Segment Open

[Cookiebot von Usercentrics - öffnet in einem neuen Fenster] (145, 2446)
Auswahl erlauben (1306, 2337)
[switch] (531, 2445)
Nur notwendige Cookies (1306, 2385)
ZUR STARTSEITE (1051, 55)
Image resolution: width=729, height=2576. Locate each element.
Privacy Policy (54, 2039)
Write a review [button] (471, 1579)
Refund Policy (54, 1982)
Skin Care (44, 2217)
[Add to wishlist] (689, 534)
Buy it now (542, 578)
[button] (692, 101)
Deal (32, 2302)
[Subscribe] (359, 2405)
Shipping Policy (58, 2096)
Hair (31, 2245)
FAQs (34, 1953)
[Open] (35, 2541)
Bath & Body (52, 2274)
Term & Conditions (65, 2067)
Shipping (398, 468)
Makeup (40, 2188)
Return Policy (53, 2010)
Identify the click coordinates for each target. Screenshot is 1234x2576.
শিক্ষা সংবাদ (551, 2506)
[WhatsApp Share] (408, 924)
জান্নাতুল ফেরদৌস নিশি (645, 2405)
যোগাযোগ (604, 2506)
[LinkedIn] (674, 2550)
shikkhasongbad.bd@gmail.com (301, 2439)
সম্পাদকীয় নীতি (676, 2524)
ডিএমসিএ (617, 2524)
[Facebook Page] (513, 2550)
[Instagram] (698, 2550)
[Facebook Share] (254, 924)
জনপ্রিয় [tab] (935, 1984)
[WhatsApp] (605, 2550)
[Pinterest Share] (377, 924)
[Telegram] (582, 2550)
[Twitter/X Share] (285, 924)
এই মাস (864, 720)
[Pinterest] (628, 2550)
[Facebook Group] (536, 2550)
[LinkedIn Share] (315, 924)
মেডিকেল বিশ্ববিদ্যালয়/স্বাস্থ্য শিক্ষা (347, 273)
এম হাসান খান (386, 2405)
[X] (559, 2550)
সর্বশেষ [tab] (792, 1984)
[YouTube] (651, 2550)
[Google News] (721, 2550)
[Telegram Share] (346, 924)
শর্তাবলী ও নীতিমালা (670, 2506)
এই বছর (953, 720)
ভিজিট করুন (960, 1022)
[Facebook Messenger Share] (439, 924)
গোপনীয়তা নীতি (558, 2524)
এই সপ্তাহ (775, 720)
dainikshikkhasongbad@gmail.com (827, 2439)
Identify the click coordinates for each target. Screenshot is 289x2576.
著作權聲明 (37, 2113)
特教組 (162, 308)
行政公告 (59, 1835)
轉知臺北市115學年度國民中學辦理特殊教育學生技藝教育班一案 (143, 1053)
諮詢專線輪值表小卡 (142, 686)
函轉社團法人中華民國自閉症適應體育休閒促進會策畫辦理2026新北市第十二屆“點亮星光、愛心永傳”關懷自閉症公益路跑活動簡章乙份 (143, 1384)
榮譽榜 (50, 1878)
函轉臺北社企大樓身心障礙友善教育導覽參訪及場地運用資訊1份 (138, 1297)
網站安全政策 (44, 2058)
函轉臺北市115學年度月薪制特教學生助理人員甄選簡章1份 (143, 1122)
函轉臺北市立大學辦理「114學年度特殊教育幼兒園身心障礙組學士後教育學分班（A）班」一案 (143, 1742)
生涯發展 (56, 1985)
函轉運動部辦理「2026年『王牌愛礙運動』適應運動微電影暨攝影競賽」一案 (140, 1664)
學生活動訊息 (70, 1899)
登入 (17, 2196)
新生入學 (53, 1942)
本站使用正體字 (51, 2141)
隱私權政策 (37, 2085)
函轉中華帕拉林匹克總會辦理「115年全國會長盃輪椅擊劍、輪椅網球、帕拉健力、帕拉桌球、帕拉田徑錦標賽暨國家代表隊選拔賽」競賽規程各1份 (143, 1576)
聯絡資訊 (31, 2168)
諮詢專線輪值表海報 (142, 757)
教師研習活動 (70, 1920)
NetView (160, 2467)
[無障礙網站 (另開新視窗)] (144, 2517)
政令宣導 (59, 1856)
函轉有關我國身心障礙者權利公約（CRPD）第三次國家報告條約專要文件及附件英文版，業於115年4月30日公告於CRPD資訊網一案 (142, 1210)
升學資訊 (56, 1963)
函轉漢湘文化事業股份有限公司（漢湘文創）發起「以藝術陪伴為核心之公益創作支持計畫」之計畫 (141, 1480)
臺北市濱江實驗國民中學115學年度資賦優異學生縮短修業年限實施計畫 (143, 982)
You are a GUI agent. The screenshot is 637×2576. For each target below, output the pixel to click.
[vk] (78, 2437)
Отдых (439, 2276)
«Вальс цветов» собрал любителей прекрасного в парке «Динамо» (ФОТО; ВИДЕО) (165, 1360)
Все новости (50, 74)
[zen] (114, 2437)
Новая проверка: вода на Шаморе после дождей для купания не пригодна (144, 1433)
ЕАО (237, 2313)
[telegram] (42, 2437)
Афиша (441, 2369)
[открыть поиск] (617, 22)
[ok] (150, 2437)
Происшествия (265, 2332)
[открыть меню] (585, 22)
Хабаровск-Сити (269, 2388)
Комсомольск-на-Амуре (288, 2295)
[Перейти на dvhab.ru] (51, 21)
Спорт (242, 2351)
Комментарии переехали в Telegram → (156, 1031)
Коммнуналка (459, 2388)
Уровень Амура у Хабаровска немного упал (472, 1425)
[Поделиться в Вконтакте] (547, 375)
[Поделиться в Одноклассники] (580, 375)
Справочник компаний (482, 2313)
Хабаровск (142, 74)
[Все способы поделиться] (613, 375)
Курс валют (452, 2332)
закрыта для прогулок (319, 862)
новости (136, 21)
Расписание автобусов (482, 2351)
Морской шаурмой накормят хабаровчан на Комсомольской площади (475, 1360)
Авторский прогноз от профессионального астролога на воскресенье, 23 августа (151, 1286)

Segment Closed

_What is required:_
From the first line to the last, restate the data above exactly.

_The answer:_
[Cookiebot von Usercentrics - öffnet in einem neuen Fenster] (145, 2446)
Auswahl erlauben (1306, 2337)
[switch] (531, 2445)
Nur notwendige Cookies (1306, 2385)
ZUR STARTSEITE (1051, 55)
Image resolution: width=729, height=2576. Locate each element.
Privacy Policy (54, 2039)
Write a review [button] (471, 1579)
Refund Policy (54, 1982)
Skin Care (44, 2217)
[Add to wishlist] (689, 534)
Buy it now (542, 578)
[button] (692, 101)
Deal (32, 2302)
[Subscribe] (359, 2405)
Shipping Policy (58, 2096)
Hair (31, 2245)
FAQs (34, 1953)
[Open] (35, 2541)
Bath & Body (52, 2274)
Term & Conditions (65, 2067)
Shipping (398, 468)
Makeup (40, 2188)
Return Policy (53, 2010)
Identify the click coordinates for each target. Screenshot is 1234x2576.
শিক্ষা সংবাদ (551, 2506)
[WhatsApp Share] (408, 924)
জান্নাতুল ফেরদৌস নিশি (645, 2405)
যোগাযোগ (604, 2506)
[LinkedIn] (674, 2550)
shikkhasongbad.bd@gmail.com (301, 2439)
সম্পাদকীয় নীতি (676, 2524)
ডিএমসিএ (617, 2524)
[Facebook Page] (513, 2550)
[Instagram] (698, 2550)
[Facebook Share] (254, 924)
জনপ্রিয় [tab] (935, 1984)
[WhatsApp] (605, 2550)
[Pinterest Share] (377, 924)
[Telegram] (582, 2550)
[Twitter/X Share] (285, 924)
এই মাস (864, 720)
[Pinterest] (628, 2550)
[Facebook Group] (536, 2550)
[LinkedIn Share] (315, 924)
মেডিকেল বিশ্ববিদ্যালয়/স্বাস্থ্য শিক্ষা (347, 273)
এম হাসান খান (386, 2405)
[X] (559, 2550)
সর্বশেষ [tab] (792, 1984)
[YouTube] (651, 2550)
[Google News] (721, 2550)
[Telegram Share] (346, 924)
শর্তাবলী ও নীতিমালা (670, 2506)
এই বছর (953, 720)
ভিজিট করুন (960, 1022)
[Facebook Messenger Share] (439, 924)
গোপনীয়তা নীতি (558, 2524)
এই সপ্তাহ (775, 720)
dainikshikkhasongbad@gmail.com (827, 2439)
Identify the click coordinates for each target. Screenshot is 289x2576.
著作權聲明 (37, 2113)
特教組 (162, 308)
行政公告 (59, 1835)
轉知臺北市115學年度國民中學辦理特殊教育學生技藝教育班一案 (143, 1053)
諮詢專線輪值表小卡 (142, 686)
函轉社團法人中華民國自閉症適應體育休閒促進會策畫辦理2026新北市第十二屆“點亮星光、愛心永傳”關懷自閉症公益路跑活動簡章乙份 (143, 1384)
榮譽榜 (50, 1878)
函轉臺北社企大樓身心障礙友善教育導覽參訪及場地運用資訊1份 (138, 1297)
網站安全政策 (44, 2058)
函轉臺北市115學年度月薪制特教學生助理人員甄選簡章1份 (143, 1122)
函轉臺北市立大學辦理「114學年度特殊教育幼兒園身心障礙組學士後教育學分班（A）班」一案 (143, 1742)
生涯發展 (56, 1985)
函轉運動部辦理「2026年『王牌愛礙運動』適應運動微電影暨攝影競賽」一案 (140, 1664)
學生活動訊息 (70, 1899)
登入 (17, 2196)
新生入學 (53, 1942)
本站使用正體字 (51, 2141)
隱私權政策 (37, 2085)
函轉中華帕拉林匹克總會辦理「115年全國會長盃輪椅擊劍、輪椅網球、帕拉健力、帕拉桌球、帕拉田徑錦標賽暨國家代表隊選拔賽」競賽規程各1份 (143, 1576)
聯絡資訊 (31, 2168)
諮詢專線輪值表海報 (142, 757)
教師研習活動 (70, 1920)
NetView (160, 2467)
[無障礙網站 (另開新視窗)] (144, 2517)
政令宣導 (59, 1856)
函轉有關我國身心障礙者權利公約（CRPD）第三次國家報告條約專要文件及附件英文版，業於115年4月30日公告於CRPD資訊網一案 (142, 1210)
升學資訊 (56, 1963)
函轉漢湘文化事業股份有限公司（漢湘文創）發起「以藝術陪伴為核心之公益創作支持計畫」之計畫 (141, 1480)
臺北市濱江實驗國民中學115學年度資賦優異學生縮短修業年限實施計畫 (143, 982)
You are a GUI agent. The screenshot is 637×2576. For each target below, output the pixel to click.
[vk] (78, 2437)
Отдых (439, 2276)
«Вальс цветов» собрал любителей прекрасного в парке «Динамо» (ФОТО; ВИДЕО) (165, 1360)
Все новости (50, 74)
[zen] (114, 2437)
Новая проверка: вода на Шаморе после дождей для купания не пригодна (144, 1433)
ЕАО (237, 2313)
[telegram] (42, 2437)
Афиша (441, 2369)
[открыть поиск] (617, 22)
[ok] (150, 2437)
Происшествия (265, 2332)
[открыть меню] (585, 22)
Хабаровск-Сити (269, 2388)
Комсомольск-на-Амуре (288, 2295)
[Перейти на dvhab.ru] (51, 21)
Спорт (242, 2351)
Комментарии переехали в Telegram → (156, 1031)
Коммнуналка (459, 2388)
Уровень Амура у Хабаровска немного упал (472, 1425)
[Поделиться в Вконтакте] (547, 375)
[Поделиться в Одноклассники] (580, 375)
Справочник компаний (482, 2313)
Хабаровск (142, 74)
[Все способы поделиться] (613, 375)
Курс валют (452, 2332)
закрыта для прогулок (319, 862)
новости (136, 21)
Расписание автобусов (482, 2351)
Морской шаурмой накормят хабаровчан на Комсомольской площади (475, 1360)
Авторский прогноз от профессионального астролога на воскресенье, 23 августа (151, 1286)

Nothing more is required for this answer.